On Wednesday Google took the lid off a new product called Knol. The search-engine giant first announced it was testing the product in December. Knols are authoritative articles about specific topics, written by people who know near to those subjects.
"The Web contains vast amounts of accusation, but not everything worth knowing is on the Web. An enormous amount of information resides in people's heads: Millions of persons know useful things and billions more could benefit from that knowledge. Knol will encourage these people to contribute their knowledge online and make it accessible to everyone," Google product manager Cedric Dupont and Google software engineer Michael McNally wrote on the corporate blog.
Moderated Expert Collaboration
As Dupont and McNally explain it, the key principle abaft Knol is authorship.

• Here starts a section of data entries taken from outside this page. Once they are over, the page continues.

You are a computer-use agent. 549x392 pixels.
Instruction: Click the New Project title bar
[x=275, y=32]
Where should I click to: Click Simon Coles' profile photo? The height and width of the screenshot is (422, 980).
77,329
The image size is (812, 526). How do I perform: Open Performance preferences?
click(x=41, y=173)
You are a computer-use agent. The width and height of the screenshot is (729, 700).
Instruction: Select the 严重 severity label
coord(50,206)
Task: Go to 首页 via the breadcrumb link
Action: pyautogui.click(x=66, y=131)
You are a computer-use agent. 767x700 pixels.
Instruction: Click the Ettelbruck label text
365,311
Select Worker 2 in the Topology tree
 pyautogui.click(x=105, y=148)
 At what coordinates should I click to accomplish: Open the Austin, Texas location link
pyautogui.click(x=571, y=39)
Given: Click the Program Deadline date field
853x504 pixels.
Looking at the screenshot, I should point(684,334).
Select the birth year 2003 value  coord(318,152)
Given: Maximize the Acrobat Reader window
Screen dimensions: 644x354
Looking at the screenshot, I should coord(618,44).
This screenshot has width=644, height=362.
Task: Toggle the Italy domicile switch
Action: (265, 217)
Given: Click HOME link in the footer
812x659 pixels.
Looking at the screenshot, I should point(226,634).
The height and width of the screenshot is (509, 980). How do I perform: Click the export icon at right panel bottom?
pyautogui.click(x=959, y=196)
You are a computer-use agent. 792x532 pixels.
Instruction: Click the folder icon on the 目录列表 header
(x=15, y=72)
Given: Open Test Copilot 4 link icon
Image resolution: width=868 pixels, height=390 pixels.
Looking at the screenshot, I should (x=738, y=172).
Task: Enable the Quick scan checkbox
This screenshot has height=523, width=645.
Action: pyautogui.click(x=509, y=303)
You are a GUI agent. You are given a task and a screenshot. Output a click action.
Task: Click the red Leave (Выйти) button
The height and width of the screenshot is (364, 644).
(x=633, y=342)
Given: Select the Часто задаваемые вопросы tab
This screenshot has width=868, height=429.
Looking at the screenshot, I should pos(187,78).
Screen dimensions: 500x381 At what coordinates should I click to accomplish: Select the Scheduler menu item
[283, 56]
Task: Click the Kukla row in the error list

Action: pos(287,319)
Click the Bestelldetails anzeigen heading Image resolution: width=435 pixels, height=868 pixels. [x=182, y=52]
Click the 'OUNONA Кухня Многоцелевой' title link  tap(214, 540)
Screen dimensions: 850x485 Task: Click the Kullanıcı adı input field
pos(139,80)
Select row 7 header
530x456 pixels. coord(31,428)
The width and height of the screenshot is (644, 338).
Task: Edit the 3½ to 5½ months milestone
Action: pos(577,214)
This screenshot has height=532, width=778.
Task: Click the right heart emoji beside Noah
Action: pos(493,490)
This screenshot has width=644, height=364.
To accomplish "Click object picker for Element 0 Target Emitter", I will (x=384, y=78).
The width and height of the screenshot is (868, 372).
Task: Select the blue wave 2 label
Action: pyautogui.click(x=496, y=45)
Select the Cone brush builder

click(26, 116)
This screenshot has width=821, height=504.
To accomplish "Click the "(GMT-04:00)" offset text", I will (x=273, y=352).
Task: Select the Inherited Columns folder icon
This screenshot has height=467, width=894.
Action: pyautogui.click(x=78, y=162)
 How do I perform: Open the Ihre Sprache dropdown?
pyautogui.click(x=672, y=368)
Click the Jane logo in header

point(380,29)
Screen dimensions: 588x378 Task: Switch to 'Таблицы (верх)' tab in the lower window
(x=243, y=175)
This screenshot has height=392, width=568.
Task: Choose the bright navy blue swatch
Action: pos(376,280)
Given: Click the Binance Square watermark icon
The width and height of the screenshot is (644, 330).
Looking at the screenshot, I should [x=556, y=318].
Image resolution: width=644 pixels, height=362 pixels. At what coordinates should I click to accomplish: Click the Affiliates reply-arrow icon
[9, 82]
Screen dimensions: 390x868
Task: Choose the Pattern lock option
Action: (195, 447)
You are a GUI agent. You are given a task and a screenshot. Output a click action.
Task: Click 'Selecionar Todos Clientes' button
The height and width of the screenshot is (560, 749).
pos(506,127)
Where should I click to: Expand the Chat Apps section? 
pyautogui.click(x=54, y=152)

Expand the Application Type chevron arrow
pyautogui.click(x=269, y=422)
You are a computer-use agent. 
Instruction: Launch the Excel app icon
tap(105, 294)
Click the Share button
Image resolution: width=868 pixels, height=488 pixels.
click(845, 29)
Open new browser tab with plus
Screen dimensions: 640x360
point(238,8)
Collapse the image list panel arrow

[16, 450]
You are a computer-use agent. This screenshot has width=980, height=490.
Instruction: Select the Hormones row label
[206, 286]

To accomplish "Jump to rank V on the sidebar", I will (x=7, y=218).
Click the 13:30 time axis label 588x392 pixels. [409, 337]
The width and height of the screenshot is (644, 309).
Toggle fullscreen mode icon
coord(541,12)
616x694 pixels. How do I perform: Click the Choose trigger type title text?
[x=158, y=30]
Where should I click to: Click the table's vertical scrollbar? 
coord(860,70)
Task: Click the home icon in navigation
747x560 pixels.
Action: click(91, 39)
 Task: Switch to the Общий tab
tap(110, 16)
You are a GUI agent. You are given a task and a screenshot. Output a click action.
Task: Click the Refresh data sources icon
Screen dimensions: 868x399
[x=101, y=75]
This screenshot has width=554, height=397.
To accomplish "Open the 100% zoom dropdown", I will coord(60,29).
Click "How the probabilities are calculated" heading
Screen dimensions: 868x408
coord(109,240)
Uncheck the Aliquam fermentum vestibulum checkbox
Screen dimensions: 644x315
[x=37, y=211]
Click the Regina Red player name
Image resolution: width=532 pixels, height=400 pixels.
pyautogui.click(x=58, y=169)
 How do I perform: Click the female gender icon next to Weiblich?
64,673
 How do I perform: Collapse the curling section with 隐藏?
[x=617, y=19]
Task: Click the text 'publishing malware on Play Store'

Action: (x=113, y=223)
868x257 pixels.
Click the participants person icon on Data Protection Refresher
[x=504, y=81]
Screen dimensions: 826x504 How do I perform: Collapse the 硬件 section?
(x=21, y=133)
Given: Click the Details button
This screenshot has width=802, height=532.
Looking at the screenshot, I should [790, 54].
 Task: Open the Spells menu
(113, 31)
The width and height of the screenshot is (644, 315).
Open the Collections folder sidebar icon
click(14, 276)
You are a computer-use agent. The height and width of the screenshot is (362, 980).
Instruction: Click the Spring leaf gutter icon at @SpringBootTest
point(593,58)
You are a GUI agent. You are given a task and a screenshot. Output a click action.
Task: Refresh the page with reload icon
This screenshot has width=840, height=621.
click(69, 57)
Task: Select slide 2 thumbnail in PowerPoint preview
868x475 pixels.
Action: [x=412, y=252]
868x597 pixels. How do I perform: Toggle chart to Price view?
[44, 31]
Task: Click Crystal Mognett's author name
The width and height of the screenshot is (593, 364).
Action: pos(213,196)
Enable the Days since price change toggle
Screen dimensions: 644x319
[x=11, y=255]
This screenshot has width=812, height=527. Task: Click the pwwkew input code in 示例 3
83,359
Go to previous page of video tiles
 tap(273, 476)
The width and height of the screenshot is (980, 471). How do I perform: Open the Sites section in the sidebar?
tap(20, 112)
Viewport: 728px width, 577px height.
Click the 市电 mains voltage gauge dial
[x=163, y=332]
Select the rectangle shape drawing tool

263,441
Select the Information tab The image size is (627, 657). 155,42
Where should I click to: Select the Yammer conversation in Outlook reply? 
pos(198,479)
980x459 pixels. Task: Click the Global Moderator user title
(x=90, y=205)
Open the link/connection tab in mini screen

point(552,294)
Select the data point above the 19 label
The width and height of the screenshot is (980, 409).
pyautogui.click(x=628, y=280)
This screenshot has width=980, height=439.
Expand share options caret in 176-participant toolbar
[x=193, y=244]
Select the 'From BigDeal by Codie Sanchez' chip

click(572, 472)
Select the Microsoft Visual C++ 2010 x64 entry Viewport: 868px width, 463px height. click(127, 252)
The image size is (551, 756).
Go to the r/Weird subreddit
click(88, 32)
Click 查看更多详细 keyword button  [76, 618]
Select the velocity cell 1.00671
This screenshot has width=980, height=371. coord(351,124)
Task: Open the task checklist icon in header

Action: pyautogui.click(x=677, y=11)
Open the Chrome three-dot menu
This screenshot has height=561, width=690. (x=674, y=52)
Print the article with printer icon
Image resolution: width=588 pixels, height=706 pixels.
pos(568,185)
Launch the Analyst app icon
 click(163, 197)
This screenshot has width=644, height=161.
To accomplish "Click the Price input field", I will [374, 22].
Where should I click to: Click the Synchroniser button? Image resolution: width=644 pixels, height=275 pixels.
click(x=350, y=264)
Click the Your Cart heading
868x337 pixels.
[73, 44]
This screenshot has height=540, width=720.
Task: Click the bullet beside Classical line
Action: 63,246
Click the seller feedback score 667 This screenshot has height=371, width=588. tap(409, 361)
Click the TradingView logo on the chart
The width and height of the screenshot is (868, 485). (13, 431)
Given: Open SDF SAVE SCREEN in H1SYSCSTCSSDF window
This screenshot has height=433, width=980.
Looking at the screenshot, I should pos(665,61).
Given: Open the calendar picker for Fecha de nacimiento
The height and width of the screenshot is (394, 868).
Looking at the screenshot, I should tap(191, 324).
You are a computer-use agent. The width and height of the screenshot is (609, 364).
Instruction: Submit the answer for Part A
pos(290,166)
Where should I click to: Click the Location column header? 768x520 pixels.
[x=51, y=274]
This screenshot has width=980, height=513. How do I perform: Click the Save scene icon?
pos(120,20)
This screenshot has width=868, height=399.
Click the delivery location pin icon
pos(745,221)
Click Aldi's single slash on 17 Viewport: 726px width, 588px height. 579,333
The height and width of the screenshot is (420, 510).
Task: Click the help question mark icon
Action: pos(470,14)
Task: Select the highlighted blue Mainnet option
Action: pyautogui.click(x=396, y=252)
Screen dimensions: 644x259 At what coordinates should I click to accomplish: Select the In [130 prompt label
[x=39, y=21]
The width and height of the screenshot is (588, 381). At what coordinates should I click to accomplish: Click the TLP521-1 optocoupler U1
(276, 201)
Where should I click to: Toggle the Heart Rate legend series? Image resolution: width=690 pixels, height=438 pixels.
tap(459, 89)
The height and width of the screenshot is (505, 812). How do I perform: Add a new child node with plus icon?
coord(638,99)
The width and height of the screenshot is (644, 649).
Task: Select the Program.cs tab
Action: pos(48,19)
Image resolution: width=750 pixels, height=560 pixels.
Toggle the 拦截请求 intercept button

Every knol will have an author (or group of authors) to put a name or names behind content and opinions. Google expects there will be multiple knols on the similar subject.
"With Knol, we are introducing a new method for authors to work together that we outcry moderated collaboration," Dupont and McNally wrote. "With this feature, any reader can form suggested edits to a knol which the author may at another time choose to accept, reject or modify before these contributions become visible to the public. This allows authors to accept suggestions from everyone in the world while remaining in control of their content. After all, their name is associated with it!"
Knol includes community tools for interaction between readers and authors. People can submit comments, rate or jot down a critical notice of a knol. At the considerateness of the author, a knol may include ads from Google's AdSense program. If an author chooses to include ads, Google will provide the author with a revenue part.
Google also announced an agreement with the New Yorker magazine to allow any author to add one cartoon per knol from the New Yorker's extensive cartoon repository. Experts can access the new site at knol.google.com.
A Threat To Wikipedia?
Knol is a potentially worthy property, according to Greg Sterling, cardinal analyst at Sterling Market Intelligence. But that possible, he said, depends steady the content. It could take years for Knol to build the volume of content Wikipedia boasts, and the nature of the site — relying on named authors — could slow the content-generation process. That means Knol is not an immediate threat to Wikipedia, Sterling said.
"The difference between Knol and Wikipedia is that Wikipedia is edited by a group of people, a community or a picked number of editors, and this has a single author," Sterling explained. "An individual expert or author is the source of the information, or at least has the byline."
Knol, then, offers pros and cons for its readers. The benefits, Sterling said, might be more authoritative or reliable content. The downside may be people motivated to write pieces as a promotional vehicle for books or other products.
"Maybe there's a subject like heart disease and both Wikipedia and Knol desire articles. Both articles would both show up in search results," Sterling said. "People could look at them both and make their own determination."